▶ _Qué vas a hacer_
1. En el texto sobre la magia del etnógrafo, anota las tres frases que empiezan con un verbo en gerundio justo después de «espíritu indígena».
2. Di si cada frase coincide con el texto sobre la magia del etnógrafo: (a) Malinowski es presentado como padre de la antropología moderna. (b) Los datos se recogen mediante entrevistas. (c) El texto compara la etnografía con la pintura.
3. Retoma el texto sobre la magia del etnógrafo después de su última oración y continúalo.

═════ Fragmento proporcionado

Malinowski,
padre de la antropología moderna, acuñó el concepto “magia del etnógrafo”,
consistente en captar el espíritu
indígena, iluminando las sombras, enfocando lo borroso, poniendo de relieve lo
oculto, con el fin de trasmitir/traducir
a su propia cultura la cultura nativa, haciéndola comprensible y ofreciendo al
tiempo la visión del nativo y su propia visión, interpretando de forma holística los datos recogidos a través de la
observación participante. El etnógrafo, con su texto, ha de tener la habilidad “mágica” de evocar en el lector, es
decir de suscitar en su imaginación, las sensaciones y emociones vividas por él
como antropólogo y por los participantes de la cultura objeto de su estudio.
En un paralelismo entre
etnografía y fotografía, entre texto e imagen,
la magia del fotógrafo ha de consistir en expresar “algo” con la imagen.

══════════
═════ Datos proporcionados

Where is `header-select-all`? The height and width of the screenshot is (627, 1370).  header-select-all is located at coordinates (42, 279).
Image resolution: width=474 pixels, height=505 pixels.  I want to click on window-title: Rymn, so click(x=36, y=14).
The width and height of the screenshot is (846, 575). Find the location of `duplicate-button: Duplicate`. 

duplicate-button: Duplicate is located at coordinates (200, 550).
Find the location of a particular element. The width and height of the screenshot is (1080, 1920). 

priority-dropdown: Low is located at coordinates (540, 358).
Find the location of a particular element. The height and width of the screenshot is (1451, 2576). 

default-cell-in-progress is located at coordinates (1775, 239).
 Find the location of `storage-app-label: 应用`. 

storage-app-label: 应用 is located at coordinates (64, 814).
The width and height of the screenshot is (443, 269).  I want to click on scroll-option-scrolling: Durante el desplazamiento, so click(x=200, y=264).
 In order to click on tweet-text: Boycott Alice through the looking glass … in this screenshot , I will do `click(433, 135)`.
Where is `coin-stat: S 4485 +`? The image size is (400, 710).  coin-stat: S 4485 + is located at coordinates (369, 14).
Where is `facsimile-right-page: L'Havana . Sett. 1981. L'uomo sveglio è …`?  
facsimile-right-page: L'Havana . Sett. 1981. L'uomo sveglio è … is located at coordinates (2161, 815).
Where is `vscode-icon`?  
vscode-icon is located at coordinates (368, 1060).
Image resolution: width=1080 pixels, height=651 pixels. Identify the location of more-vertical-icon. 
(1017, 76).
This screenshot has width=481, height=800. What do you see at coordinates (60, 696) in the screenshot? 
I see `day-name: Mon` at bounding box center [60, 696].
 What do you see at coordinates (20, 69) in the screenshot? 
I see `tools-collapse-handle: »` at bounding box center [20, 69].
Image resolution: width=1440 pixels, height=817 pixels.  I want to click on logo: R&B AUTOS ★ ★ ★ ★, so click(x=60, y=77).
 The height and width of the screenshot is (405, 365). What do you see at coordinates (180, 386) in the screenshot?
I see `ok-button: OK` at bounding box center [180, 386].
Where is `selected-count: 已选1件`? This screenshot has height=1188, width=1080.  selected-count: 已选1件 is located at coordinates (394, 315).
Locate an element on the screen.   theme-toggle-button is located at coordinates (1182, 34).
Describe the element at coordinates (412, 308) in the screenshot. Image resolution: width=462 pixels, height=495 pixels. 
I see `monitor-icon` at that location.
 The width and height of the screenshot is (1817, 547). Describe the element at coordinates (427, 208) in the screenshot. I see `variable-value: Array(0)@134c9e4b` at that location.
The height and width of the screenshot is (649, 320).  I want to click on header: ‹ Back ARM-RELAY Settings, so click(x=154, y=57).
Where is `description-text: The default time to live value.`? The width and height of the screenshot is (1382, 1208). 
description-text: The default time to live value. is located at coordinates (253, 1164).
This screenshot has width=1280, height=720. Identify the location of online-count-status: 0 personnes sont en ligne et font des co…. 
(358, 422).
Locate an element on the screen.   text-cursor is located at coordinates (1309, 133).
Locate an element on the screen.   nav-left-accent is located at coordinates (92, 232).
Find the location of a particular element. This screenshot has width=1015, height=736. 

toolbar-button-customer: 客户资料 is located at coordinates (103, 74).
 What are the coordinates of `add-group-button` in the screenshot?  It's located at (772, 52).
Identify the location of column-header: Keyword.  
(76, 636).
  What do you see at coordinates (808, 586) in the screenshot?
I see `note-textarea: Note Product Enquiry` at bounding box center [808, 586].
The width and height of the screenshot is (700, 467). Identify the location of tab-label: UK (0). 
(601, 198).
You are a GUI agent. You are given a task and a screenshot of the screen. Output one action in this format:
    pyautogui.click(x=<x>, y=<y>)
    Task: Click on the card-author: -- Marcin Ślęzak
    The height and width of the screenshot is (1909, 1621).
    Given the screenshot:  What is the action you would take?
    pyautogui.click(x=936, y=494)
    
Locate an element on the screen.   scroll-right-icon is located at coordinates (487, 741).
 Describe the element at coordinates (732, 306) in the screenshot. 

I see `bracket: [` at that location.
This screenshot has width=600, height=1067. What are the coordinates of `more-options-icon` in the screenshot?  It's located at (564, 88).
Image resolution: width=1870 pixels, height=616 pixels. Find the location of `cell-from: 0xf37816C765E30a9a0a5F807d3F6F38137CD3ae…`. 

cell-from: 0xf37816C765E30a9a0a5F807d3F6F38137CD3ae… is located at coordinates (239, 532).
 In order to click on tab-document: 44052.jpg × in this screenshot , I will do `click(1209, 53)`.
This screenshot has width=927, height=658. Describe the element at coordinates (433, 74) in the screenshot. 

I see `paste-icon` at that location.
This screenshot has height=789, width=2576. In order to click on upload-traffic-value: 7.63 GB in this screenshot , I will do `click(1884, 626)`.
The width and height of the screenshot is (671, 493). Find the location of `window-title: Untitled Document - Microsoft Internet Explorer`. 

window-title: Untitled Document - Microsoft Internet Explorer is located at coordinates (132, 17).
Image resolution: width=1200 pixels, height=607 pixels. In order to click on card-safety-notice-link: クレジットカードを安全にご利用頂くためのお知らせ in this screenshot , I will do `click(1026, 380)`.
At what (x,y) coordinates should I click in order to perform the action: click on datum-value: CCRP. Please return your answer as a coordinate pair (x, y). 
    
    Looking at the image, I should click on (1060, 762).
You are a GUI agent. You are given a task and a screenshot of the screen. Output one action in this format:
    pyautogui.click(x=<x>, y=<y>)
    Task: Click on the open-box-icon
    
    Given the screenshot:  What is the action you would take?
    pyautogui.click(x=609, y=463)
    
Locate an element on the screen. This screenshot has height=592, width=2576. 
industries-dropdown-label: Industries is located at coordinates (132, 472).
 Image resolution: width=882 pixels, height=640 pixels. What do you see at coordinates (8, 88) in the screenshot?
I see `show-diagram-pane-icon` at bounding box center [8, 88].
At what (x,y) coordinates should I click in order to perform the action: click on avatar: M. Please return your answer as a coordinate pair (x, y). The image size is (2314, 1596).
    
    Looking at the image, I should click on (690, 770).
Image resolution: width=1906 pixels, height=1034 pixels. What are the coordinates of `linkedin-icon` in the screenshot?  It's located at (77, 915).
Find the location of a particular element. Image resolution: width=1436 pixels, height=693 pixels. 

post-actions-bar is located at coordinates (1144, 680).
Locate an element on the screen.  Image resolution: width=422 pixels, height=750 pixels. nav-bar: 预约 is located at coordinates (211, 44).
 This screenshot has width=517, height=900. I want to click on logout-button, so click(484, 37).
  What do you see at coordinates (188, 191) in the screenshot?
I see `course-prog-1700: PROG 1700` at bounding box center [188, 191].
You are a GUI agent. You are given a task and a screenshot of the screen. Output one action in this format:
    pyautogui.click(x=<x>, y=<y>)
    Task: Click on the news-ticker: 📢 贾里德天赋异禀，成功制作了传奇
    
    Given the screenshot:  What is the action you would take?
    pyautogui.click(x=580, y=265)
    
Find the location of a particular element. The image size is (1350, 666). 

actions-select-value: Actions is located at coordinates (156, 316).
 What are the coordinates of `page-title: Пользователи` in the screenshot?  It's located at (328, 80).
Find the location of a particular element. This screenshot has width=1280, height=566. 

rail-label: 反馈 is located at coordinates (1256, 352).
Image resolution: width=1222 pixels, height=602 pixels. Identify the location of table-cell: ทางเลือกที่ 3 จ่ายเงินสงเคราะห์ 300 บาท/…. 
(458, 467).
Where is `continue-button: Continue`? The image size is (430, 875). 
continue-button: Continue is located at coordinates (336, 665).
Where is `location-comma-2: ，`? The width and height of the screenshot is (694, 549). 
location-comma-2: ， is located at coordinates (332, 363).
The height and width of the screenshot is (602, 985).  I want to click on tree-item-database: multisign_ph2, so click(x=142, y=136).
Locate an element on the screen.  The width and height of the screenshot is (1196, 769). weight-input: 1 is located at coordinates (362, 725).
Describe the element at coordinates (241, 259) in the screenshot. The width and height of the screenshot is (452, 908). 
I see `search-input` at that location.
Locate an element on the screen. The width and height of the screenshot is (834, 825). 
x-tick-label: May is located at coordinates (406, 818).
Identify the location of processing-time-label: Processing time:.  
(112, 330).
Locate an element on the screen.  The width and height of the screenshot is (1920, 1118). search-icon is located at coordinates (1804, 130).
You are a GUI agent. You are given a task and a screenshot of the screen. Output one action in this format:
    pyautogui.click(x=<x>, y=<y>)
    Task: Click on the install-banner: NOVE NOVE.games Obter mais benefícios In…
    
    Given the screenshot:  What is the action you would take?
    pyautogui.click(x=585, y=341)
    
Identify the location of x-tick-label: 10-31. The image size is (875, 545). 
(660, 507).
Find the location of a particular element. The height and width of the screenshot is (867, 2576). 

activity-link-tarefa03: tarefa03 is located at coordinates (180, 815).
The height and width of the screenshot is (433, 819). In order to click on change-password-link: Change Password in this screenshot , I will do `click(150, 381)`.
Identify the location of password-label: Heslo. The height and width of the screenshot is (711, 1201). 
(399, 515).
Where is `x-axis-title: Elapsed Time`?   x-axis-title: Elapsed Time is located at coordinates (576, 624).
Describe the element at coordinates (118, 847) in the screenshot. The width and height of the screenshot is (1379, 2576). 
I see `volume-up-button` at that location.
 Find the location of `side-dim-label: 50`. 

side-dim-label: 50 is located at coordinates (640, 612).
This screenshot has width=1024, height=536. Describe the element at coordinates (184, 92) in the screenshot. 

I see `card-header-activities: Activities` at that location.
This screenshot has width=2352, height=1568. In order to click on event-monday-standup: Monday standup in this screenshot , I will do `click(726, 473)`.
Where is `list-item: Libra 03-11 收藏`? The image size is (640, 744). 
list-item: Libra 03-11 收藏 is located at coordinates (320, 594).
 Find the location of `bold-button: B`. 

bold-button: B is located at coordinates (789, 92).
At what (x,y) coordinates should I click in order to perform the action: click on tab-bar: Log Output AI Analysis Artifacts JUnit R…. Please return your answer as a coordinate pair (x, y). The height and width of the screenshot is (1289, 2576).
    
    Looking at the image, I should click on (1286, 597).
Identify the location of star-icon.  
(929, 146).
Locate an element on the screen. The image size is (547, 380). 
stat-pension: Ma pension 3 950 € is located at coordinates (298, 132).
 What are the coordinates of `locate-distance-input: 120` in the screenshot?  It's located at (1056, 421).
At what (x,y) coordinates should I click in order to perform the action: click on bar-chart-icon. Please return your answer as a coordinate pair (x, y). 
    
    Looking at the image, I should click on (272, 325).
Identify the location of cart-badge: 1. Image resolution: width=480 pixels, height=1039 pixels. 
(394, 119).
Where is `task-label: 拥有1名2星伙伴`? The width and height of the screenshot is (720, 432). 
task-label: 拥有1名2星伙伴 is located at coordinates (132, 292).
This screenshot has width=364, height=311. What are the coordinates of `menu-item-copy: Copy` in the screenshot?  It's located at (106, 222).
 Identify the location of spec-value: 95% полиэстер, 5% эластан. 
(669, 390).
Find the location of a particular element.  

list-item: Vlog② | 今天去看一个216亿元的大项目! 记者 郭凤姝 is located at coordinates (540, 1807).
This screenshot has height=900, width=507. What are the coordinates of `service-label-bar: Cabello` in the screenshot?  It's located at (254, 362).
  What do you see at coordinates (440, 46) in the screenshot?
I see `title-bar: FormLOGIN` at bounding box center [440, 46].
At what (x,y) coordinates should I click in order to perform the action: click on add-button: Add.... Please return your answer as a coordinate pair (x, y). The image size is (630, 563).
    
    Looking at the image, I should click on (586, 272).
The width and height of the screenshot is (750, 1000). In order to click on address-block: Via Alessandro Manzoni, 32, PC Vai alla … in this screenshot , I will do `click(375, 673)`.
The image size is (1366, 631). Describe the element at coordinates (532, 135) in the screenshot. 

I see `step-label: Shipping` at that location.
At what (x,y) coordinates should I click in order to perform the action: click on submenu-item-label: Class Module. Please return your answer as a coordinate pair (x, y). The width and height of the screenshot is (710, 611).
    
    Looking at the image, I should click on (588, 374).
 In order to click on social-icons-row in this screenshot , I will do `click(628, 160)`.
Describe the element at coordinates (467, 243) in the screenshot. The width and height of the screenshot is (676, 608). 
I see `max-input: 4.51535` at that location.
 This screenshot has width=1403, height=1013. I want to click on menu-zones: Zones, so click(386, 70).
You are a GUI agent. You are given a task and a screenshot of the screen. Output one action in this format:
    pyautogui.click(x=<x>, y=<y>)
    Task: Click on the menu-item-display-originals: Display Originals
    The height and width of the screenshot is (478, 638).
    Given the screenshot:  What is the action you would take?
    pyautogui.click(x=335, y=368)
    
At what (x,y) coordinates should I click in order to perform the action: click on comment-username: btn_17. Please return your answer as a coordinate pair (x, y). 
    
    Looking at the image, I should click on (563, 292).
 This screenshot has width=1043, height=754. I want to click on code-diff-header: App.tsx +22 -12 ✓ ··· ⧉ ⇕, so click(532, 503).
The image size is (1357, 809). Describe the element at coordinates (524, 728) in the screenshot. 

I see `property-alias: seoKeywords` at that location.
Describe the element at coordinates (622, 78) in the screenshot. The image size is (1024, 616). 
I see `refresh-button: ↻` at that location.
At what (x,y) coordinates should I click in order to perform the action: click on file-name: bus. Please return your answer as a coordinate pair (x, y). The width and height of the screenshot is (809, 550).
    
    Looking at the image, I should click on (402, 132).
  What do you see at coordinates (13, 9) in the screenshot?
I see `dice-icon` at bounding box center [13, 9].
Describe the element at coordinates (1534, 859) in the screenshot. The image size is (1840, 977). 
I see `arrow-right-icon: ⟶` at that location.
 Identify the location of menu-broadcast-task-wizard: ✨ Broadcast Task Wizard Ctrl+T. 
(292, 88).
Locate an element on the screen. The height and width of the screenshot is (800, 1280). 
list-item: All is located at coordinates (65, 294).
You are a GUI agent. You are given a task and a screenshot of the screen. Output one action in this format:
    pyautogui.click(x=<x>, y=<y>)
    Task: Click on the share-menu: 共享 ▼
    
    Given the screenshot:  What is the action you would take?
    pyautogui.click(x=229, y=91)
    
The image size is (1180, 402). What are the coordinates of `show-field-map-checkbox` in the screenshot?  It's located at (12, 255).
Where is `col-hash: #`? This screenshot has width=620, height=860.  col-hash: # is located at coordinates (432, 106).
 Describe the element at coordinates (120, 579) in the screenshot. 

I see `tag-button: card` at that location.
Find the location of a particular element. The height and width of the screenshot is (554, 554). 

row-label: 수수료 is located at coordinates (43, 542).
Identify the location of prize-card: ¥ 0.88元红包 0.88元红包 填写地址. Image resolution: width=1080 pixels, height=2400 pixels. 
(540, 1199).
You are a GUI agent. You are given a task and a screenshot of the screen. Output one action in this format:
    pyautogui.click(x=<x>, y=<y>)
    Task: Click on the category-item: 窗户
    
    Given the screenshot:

══════════

▶ _Respuestas en orden_
1. iluminando las sombras; enfocando lo borroso; poniendo de relieve lo oculto

2. (a) Sí: «padre de la antropología moderna». (b) No: «a través de la observación participante». (c) No: «En un paralelismo entre etnografía y fotografía».

3.
Pero la cámara capta, no interpreta. Parafraseando al fotógrafo y escritor
Robert Caputo, “nuestras imágenes deben evocar otros sentidos a parte de la
vista”. Sentidos y sensaciones son parte de la experiencia al contemplar ese
objeto o lugar que llamó nuestra atención como fotógrafo hasta tal punto de
querer inmortalizar ese instante. Con el revelado, el fotógrafo tiene que
lograr que la imagen dramatice lo que él quiere expresar, que en definitiva han de ser sus propios
sentimientos y emociones. Mágico y mítico se nos presenta hoy en día el
revelado anagógico, el cuarto oscuro, el olor de los productos químicos y la
aparición paulatina de la imagen en el papel. Pero no menos mágico es el post
procesado digital, cuyo resultado es la interpretación personal que contribuye
al punto de vista que en un instante tuvo el fotógrafo y hace revivir en otros.